Errada, porque 6,5 superestima o preço que resulta do equilíbrio de Cournot.
Gabarito: D
Aqui a ideia é bem típica de Cournot: cada firma escolhe a quantidade levando a produção da concorrente como dada. Como o custo marginal é zero, o lucro de cada uma fica igual à receita, então basta montar a função de lucro e tirar a condição de primeira ordem.
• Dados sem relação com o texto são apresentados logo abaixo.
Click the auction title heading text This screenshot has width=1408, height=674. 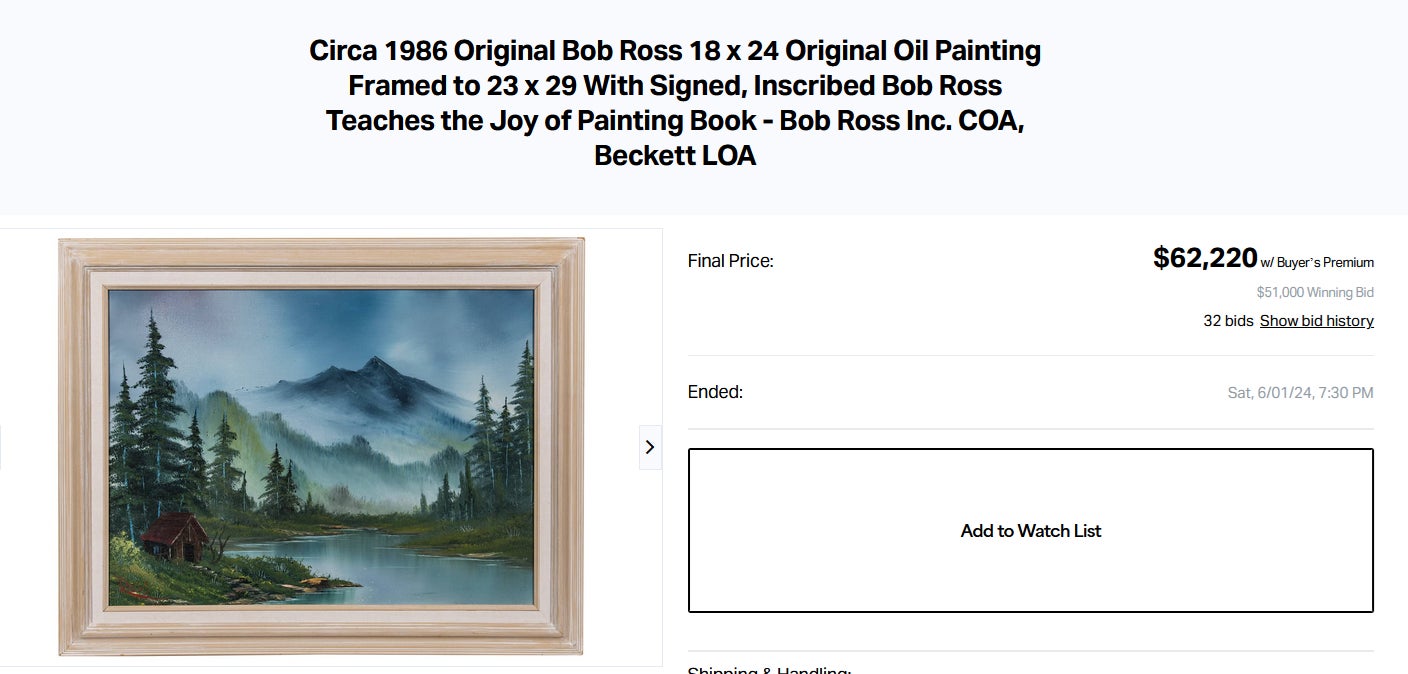(675, 103)
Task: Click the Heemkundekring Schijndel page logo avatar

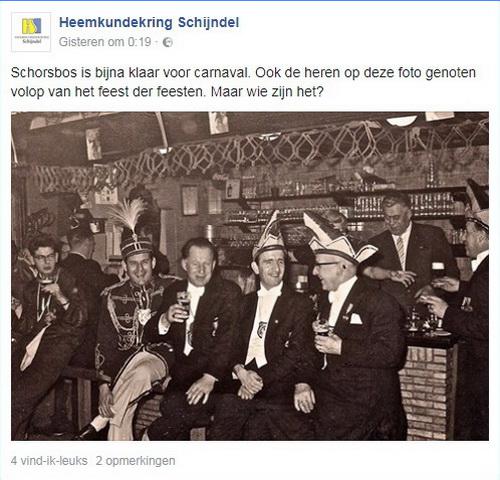Action: (x=31, y=32)
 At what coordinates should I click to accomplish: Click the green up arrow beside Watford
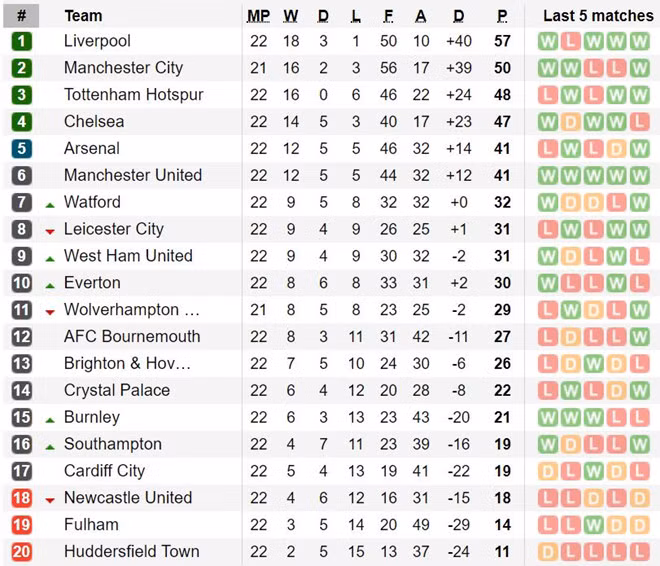(50, 203)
Para a firma 1, fica pi1 = (8 - 1,5q1 + q2)q1, o que gera a reação q1 = (8 + q2)/3. Para a firma 2, acontece o mesmo: q2 = (8 + q1)/3. Como o mercado é simétrico, o equilíbrio de Cournot sai com q1 = q2. Chamando cada quantidade de q, você tem q = (8 + q)/3, logo 3q = 8 + q e, portanto, q = 4 para cada firma. Até aqui, o jogo está resolvido sem drama. Agora vem o preço de equilíbrio: p1 = 8 - 1,5(4) + 4 = 8 - 6 + 4 = 6. Como as funções são simétricas, o preço no equilíbrio é o mesmo para os dois bens. Portanto, o gabarito correto é a alternativa D, com preço igual a 6,0. Esse tipo de questão é muito comum em Microeconomia de concurso: Cournot com bens diferenciados, reação estratégica e simetria. O segredo é não cair na tentação de usar demanda isolada sem antes encontrar as quantidades de equilíbrio. Aqui, o preço sai diretamente das quantidades de equilíbrio, e não o contrário.